More specifically, CoMP techniques, D-2-D, industrial automation and gaming/media service all have great dependency on the low delay communications as well as high reliability to guarantee the service performance. Note that the deterministic networking is not equal to low latency as it is more focused on the worst case delay bound of the duration of certain application or service. It can be argued that without high certainty and absolute delay guarantee, low delay provisioning is just relative [rfc3393], which is not sufficient to some delay critical service since delay violation in an instance cannot be tolerated. Overall, the requirements from vertical industries seem to be well aligned with the expected low latency and high determinist performance of future networks

This document describes several use cases and scenarios with requirements on deterministic delay guarantee within the scope of the deterministic network [I-D.finn-detnet-problem-statement].

6.2. Critical Delay Requirements

Delay and jitter requirement has been take into account as a major component in QoS provisioning since the birth of Internet. The delay sensitive networking with increasing importance become the root of mobile wireless communications as well as the applicable areas which are all greatly relied on low delay communications. Due to the best effort feature of the IP networking, mitigate contention and buffering is the main solution to serve the delay sensitive service. More bandwidth is assigned to keep the link low loaded or in another word, reduce the probability of congestion. However, not only lack of determinist but also has limitation to serve the applications in the future communication system, keeping low loaded cannot provide deterministic delay guarantee. Take the [METIS] that documents the fundamental challenges as well as overall technical goal of the 5G mobile and wireless system as the starting point. It should supports: -1000 times higher mobile data volume per area, -10 times to 100 times higher typical user data rate, -10 times to 100 times higher number of connected devices, -10 times longer battery life for low power devices, and -5 times reduced End-to-End (E2E) latency, at similar cost and energy consumption levels as today's system. Taking part of these requirements related to latency, current LTE networking system has E2E latency less than 20ms [LTE-Latency] which leads to around 5ms E2E latency for 5G networks. It has been argued that fulfill such rigid latency demand with similar cost will be most challenging as the system also requires 100 times bandwidth as well as 100 times of connected devices. As a result to that, simply adding redundant bandwidth provisioning can be no longer an efficient solution due to the high bandwidth requirements more than ever before. In addition to the bandwidth provisioning, the critical flow within its reserved resource should not be affected by other flows no matter the pressure of the network. Robust defense of critical flow is also not depended on redundant bandwidth allocation. Deterministic networking techniques in both layer-2 and layer-3 using IETF protocol solutions can be promising to serve these scenarios.

6.3. Coordinated multipoint processing (CoMP)
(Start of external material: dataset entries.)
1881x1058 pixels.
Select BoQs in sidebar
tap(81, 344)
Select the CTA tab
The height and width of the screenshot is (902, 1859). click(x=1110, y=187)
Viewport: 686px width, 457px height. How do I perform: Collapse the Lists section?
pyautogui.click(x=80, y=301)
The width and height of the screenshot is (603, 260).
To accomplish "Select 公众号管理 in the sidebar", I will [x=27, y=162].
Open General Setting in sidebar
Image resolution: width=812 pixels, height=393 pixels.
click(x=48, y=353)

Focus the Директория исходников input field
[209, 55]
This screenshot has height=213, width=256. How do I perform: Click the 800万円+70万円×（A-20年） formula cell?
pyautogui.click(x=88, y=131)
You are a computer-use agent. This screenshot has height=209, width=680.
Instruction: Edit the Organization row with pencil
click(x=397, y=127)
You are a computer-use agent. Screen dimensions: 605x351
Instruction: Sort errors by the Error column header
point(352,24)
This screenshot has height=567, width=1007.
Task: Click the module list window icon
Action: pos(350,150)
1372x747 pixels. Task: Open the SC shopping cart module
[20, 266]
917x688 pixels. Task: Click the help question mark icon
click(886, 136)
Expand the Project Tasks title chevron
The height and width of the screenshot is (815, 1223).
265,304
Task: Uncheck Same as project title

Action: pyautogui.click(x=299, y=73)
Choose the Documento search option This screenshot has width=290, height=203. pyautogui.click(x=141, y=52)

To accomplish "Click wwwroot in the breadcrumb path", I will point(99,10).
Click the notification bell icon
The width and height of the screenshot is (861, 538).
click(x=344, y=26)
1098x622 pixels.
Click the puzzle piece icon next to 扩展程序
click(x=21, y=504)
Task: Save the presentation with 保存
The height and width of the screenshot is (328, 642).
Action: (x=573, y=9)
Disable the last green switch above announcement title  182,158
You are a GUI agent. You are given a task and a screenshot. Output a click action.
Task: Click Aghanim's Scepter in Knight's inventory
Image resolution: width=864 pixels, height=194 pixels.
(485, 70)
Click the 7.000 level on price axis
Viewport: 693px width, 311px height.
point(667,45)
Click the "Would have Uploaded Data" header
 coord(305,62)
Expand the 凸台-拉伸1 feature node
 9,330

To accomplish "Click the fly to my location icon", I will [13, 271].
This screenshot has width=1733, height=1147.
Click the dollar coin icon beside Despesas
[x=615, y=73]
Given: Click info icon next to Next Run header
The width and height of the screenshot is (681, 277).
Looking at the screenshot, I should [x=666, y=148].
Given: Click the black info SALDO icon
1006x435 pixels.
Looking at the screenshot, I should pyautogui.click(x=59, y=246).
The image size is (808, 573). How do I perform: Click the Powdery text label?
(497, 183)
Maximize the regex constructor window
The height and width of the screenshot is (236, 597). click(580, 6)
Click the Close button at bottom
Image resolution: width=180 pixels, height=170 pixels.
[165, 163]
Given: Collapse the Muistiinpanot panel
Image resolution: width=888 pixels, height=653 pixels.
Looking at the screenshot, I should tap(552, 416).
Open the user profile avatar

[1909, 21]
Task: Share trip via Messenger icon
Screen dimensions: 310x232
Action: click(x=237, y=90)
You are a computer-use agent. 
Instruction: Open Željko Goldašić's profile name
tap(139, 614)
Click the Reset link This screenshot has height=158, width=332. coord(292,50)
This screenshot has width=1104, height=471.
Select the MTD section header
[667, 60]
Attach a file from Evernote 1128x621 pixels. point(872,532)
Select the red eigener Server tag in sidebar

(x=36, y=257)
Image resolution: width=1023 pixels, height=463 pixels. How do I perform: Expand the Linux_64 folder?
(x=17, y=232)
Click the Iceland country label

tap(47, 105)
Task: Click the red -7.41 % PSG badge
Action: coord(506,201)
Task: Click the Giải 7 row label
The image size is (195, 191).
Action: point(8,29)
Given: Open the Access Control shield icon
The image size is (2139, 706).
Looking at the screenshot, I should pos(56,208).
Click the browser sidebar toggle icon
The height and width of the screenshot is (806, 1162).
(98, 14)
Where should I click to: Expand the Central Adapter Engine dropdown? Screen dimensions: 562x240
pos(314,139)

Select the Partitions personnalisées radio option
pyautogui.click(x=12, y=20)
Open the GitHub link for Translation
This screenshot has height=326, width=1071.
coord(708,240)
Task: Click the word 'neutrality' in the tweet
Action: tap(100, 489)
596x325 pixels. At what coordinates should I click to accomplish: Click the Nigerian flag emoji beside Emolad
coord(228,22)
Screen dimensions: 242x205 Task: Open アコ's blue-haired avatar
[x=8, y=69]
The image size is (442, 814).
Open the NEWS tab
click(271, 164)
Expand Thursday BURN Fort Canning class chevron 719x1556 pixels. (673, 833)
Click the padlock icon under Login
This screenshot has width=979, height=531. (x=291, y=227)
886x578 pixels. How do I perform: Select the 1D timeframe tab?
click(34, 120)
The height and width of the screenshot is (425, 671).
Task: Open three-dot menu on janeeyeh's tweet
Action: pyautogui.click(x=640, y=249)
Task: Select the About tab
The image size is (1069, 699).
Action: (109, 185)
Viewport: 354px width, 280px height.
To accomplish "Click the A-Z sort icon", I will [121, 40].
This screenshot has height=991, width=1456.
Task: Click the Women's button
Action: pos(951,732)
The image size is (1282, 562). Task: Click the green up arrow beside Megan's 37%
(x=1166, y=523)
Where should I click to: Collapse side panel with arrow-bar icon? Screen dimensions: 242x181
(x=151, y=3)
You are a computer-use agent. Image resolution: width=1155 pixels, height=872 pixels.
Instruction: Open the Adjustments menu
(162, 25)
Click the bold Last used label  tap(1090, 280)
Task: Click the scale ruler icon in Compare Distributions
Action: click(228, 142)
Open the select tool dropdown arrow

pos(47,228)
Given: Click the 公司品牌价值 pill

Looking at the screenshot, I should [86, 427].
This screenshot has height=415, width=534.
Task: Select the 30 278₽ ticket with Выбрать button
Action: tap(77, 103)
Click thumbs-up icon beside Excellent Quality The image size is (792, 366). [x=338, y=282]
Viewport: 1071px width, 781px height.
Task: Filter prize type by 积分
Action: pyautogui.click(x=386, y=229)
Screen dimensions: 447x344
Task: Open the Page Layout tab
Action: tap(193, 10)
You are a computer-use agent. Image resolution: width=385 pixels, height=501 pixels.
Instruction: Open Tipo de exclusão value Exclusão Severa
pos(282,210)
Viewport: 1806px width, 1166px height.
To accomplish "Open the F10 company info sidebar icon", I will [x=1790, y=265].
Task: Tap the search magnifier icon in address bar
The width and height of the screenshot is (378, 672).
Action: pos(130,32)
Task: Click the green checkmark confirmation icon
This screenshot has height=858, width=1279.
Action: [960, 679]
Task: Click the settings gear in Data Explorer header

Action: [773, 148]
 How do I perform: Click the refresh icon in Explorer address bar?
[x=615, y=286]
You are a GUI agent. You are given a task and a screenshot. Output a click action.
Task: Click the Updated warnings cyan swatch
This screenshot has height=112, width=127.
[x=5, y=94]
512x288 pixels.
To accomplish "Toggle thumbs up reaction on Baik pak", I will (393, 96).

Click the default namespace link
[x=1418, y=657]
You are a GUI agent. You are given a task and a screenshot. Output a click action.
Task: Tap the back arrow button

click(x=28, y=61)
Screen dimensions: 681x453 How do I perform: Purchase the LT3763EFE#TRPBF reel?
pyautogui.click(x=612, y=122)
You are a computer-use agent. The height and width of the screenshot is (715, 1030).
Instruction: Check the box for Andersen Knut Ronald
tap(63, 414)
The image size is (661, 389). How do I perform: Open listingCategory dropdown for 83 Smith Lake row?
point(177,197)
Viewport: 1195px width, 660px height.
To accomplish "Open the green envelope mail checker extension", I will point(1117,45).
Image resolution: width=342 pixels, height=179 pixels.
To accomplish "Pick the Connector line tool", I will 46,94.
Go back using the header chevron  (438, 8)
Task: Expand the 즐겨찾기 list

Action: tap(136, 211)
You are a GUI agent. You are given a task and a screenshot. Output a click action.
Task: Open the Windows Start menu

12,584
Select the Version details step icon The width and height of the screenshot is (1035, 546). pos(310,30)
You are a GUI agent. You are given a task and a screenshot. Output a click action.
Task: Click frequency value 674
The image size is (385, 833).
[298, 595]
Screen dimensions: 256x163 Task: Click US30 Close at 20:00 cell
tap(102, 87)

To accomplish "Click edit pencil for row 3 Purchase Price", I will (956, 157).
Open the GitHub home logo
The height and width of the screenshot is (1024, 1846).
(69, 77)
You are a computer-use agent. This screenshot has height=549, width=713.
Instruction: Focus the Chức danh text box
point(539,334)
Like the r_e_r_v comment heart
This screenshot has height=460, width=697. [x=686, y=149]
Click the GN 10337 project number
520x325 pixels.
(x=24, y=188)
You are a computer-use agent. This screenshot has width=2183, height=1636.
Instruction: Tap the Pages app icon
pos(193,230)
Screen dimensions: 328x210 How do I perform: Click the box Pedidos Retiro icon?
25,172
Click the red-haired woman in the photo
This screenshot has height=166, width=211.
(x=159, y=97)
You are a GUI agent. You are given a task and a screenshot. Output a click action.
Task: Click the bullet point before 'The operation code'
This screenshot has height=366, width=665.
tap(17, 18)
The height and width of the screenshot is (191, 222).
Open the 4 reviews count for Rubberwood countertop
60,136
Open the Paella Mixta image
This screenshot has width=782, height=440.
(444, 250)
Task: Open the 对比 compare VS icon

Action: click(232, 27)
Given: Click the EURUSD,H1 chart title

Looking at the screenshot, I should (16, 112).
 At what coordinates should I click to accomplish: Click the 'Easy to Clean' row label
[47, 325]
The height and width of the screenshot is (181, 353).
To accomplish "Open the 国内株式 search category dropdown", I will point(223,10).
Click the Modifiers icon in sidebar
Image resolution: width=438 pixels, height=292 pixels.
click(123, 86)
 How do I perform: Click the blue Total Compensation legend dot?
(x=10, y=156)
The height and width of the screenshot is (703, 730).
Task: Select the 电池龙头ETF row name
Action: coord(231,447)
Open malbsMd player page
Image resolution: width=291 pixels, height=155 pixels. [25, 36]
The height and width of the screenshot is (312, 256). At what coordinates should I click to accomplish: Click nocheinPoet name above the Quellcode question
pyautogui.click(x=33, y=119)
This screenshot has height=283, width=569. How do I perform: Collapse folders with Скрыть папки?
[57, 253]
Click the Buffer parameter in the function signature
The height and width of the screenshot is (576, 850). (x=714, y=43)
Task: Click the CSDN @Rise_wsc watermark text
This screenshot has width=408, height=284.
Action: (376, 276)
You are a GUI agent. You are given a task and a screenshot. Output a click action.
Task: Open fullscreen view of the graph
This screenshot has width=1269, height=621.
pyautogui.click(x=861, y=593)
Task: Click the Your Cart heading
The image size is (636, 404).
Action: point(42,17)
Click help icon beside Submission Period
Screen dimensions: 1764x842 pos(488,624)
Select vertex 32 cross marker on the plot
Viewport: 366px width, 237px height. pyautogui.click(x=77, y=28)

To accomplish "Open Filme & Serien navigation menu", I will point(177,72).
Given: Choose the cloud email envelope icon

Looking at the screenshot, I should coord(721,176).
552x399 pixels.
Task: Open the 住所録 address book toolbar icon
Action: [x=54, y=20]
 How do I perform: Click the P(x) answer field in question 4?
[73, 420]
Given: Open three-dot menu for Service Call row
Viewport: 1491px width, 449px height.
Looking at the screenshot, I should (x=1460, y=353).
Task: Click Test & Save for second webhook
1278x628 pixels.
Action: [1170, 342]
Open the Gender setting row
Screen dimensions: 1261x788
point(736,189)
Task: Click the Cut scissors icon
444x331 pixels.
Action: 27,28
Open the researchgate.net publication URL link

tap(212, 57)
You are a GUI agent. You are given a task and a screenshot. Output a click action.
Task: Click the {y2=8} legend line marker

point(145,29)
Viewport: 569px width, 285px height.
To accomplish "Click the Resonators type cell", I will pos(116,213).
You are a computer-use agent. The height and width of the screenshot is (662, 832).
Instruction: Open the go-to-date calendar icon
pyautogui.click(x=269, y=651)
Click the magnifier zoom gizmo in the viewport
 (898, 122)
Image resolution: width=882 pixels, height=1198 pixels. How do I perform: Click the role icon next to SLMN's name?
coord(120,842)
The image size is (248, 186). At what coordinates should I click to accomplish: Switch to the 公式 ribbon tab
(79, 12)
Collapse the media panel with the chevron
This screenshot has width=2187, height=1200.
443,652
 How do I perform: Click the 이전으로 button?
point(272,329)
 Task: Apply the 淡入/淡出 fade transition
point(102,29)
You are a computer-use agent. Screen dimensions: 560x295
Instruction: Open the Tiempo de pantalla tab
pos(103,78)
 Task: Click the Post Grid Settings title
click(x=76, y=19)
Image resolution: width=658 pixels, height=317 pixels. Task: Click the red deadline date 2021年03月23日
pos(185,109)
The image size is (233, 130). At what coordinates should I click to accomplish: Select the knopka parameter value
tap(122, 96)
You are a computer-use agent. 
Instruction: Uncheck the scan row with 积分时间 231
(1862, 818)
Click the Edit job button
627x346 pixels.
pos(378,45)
In the wireless communication system, Coordinated multipoint processing (CoMP) is considered as an effective technique to solve the inter-cell interference problem to improve the cell-edge user throughput [CoMP].

6.3.1. CoMP Architecture

             +--------------------------+
             |           CoMP           |
             +--+--------------------+--+
                |                    |
          +----------+             +------------+
          |  Uplink  |             |  Downlink  |
          +-----+----+             +--------+---+
                |                           |
     -------------------              -----------------------
     |         |       |              |           |         |
+---------+ +----+  +-----+       +------------+ +-----+  +-----+
|  Joint  | | CS |  | DPS |       |    Joint   | | CS/ |  | DPS |
|Reception| |    |  |     |       |Transmission| | CB  |  |     |
+---------+ +----+  +-----+       +------------+ +-----+  +-----+
     |                                     |
     |-----------                          |-------------
     |          |                          |            |
+------------+  +---------+       +----------+   +------------+
|    Joint   |  |   Soft  |       | Coherent |   |     Non-   |
|Equalization|  |Combining|       |    JT    |   | Coherent JT|
+------------+  +---------+       +----------+   +------------+

Figure 11: Framework of CoMP Technology

As shown in Figure 11, CoMP reception and transmission is a framework that multiple geographically distributed antenna nodes cooperate to improve the performance of the users served in the common cooperation area. The design principal of CoMP is to extend the current single-cell to multi-UEs transmission to a multi-cell- to-multi-UEs transmission by base station cooperation. In contrast to single-cell scenario, CoMP has critical issues such as: Backhaul latency, CSI (Channel State Information) reporting and accuracy and Network complexity. Clearly the first two requirements are very much delay sensitive and will be discussed in next section.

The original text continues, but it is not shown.